And it was a terrible thing to do to Sarah at this time – the year before the promised child was to be born to them. But you see, there is much more going on here than meets the eye. The world , the flesh and the devil conspire to keep the Messianic line going , and in this Abraham own urge towards self –preservation, is rooted in a much more idolatrous problem than that : GOD CAN’T BE TRUSTED IN MY SITUATION. I HAVE TO SEE MYSELF THROUGH THIS. I AM IN CHARGE! This is the lie by which Satan originally tempted Eve.
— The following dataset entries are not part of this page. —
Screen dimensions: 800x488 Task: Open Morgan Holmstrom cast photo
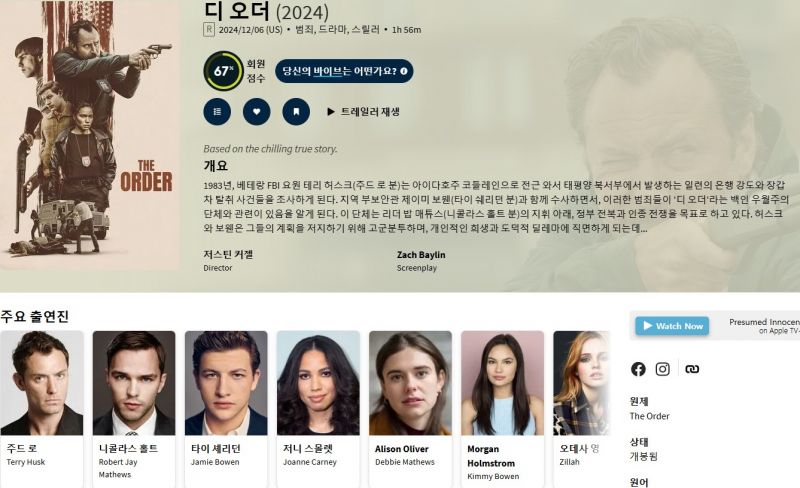coord(503,383)
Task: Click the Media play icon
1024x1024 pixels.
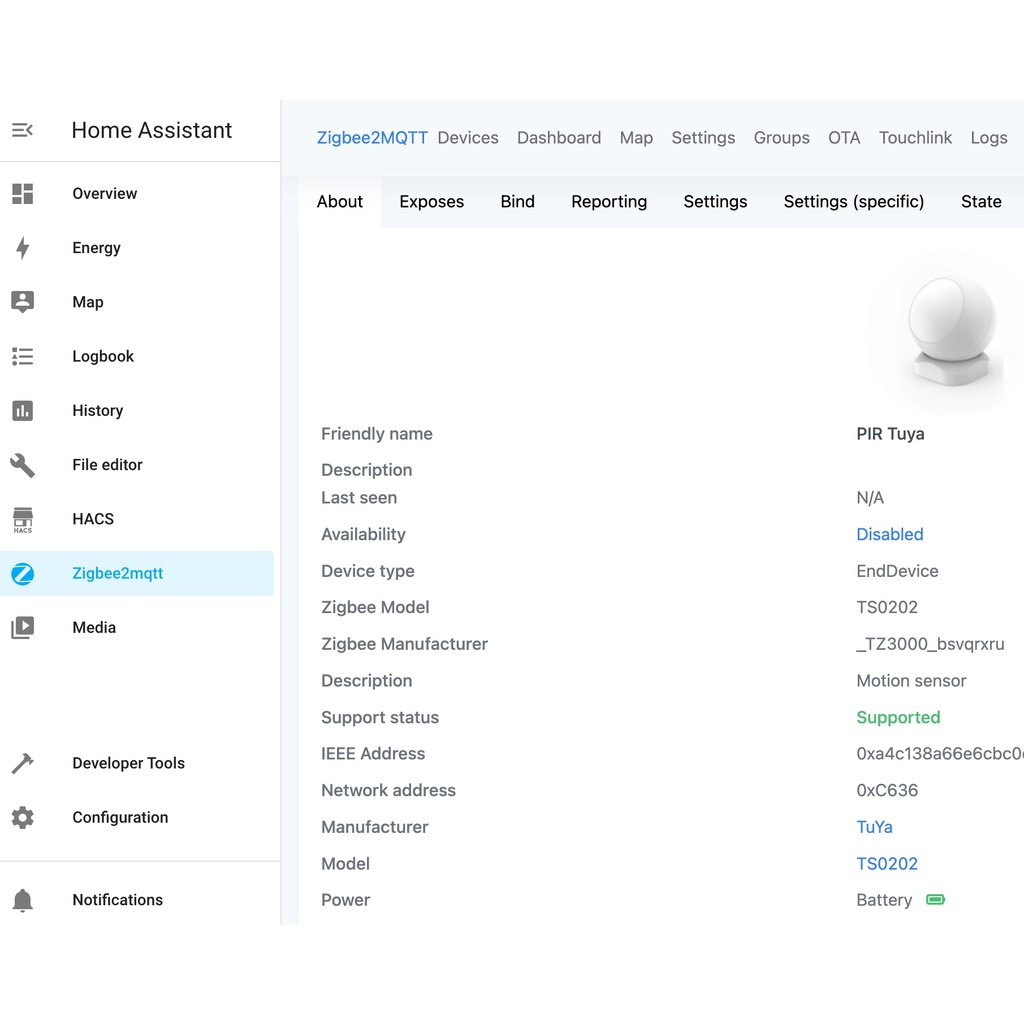Action: point(22,628)
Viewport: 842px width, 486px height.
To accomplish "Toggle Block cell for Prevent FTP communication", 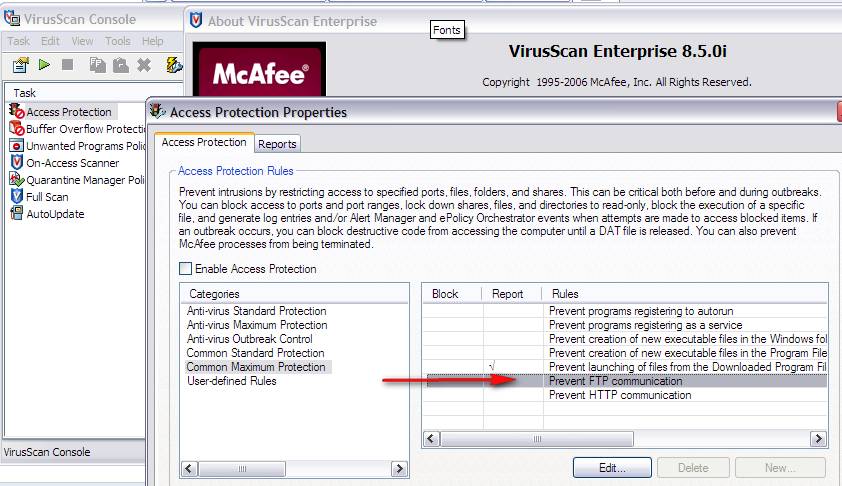I will tap(453, 381).
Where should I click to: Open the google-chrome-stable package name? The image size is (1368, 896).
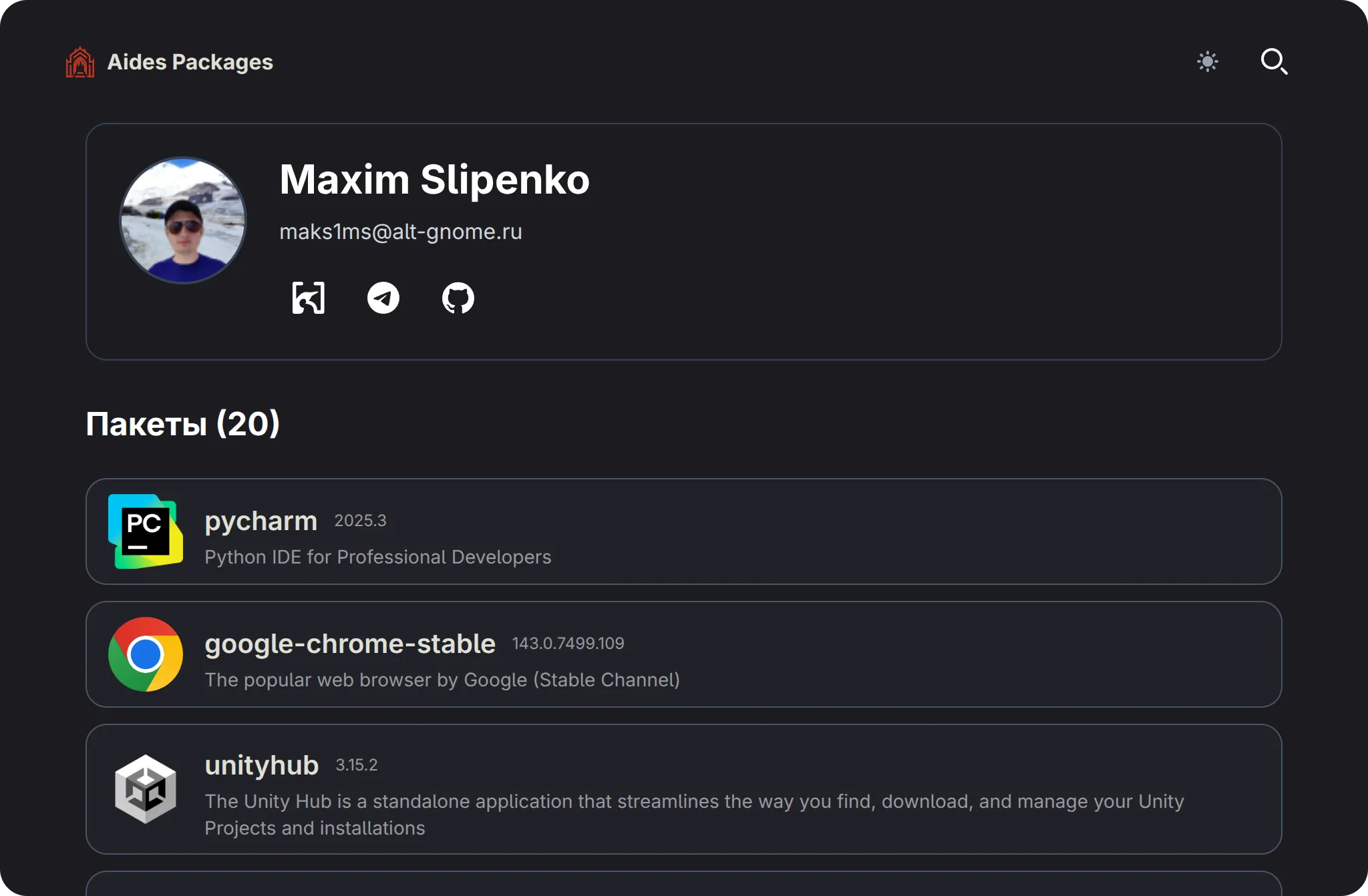coord(350,644)
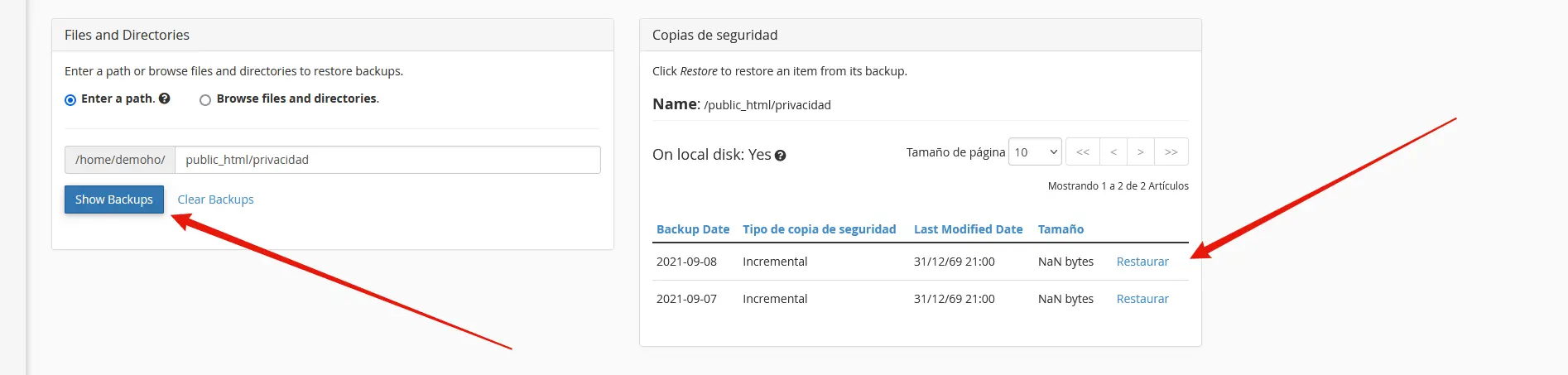The image size is (1568, 375).
Task: Click the Show Backups button
Action: coord(114,200)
This really begs for further thought. Abraham, highly esteemed in the 11th chapter of Hebrews, the so called Faith Chapter, fails to trust in God. How then can God continue to love this man? The answer is important! God had declared Abraham righteous. He had sovereignly chosen Abraham. God had justified Abraham, but he had not yet been delivered from his body of sin, and from his sinful environment, and from the influences of Satan. And so Abraham provides Paul the perfect example of a sinner saved by grace and not by Abraham's perfect righteousness. We know he wasn’t! Right now he is not trusting God. Right now he is lying. Right now he is putting his wife into a very difficult spot. And therefore there was another basis that commended Abraham to God. Thank God for His free Grace!
(ii) Vv.3-7: God comes to Abimelech in a dream and reveals to him what has happened and what he must do.
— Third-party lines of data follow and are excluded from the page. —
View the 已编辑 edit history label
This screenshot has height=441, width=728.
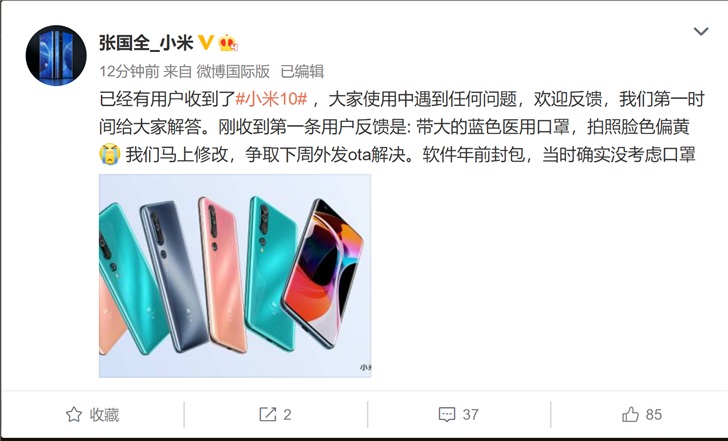coord(302,71)
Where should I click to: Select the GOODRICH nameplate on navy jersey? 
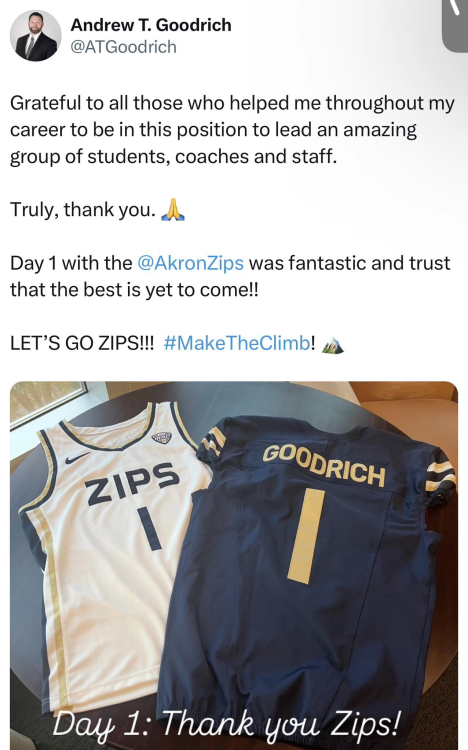(324, 465)
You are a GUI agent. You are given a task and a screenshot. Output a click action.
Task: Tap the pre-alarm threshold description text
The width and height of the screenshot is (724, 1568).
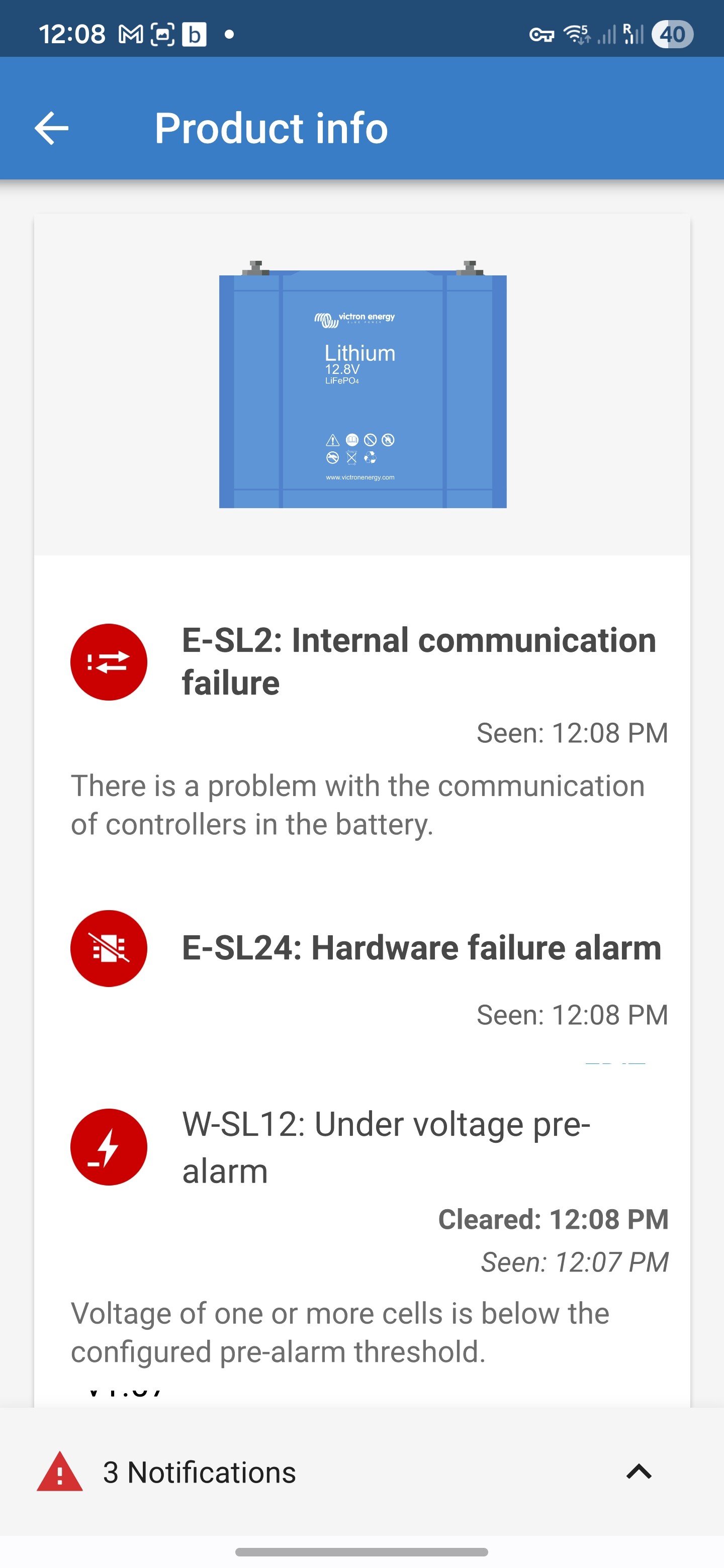[x=340, y=1332]
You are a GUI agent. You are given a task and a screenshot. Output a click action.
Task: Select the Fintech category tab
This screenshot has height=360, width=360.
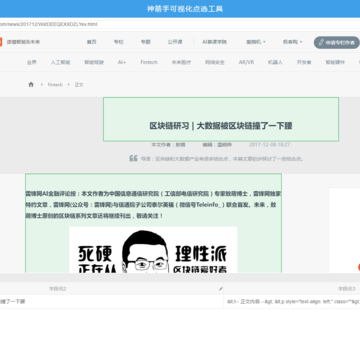pos(149,62)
God’s grace becomes immediately visible as God speaks to Abimelech in a dream. God will not allow His promises to and through Abraham and Sarah to be thwarted. They are crucial instruments in the fulfillment of the Messianic line. And so the grace of God intervenes, when all seems lost.
Abimelech of course has no clue that Sarah was not Abraham’s sister but his wife and he claims innocence in the matter. But ignorance has never been an excuse in the eyes of God and the law. Abimelech is being called to account for coveting the wife of another man, and God is threatening to kill him. We find here an ironic contrast between the relatively righteous behaviour of a pagan, Abimelech, and of Abraham, a so called friend of God. And ultimately, the difference between the two men is not their relative righteousness, but the grace of God, and the position and promises that God has assigned to Abraham. The glory of God is at stake here. And so Abraham is what he is , by the grace of God and for the glory of God . There is nothing meritorious in Abraham himself.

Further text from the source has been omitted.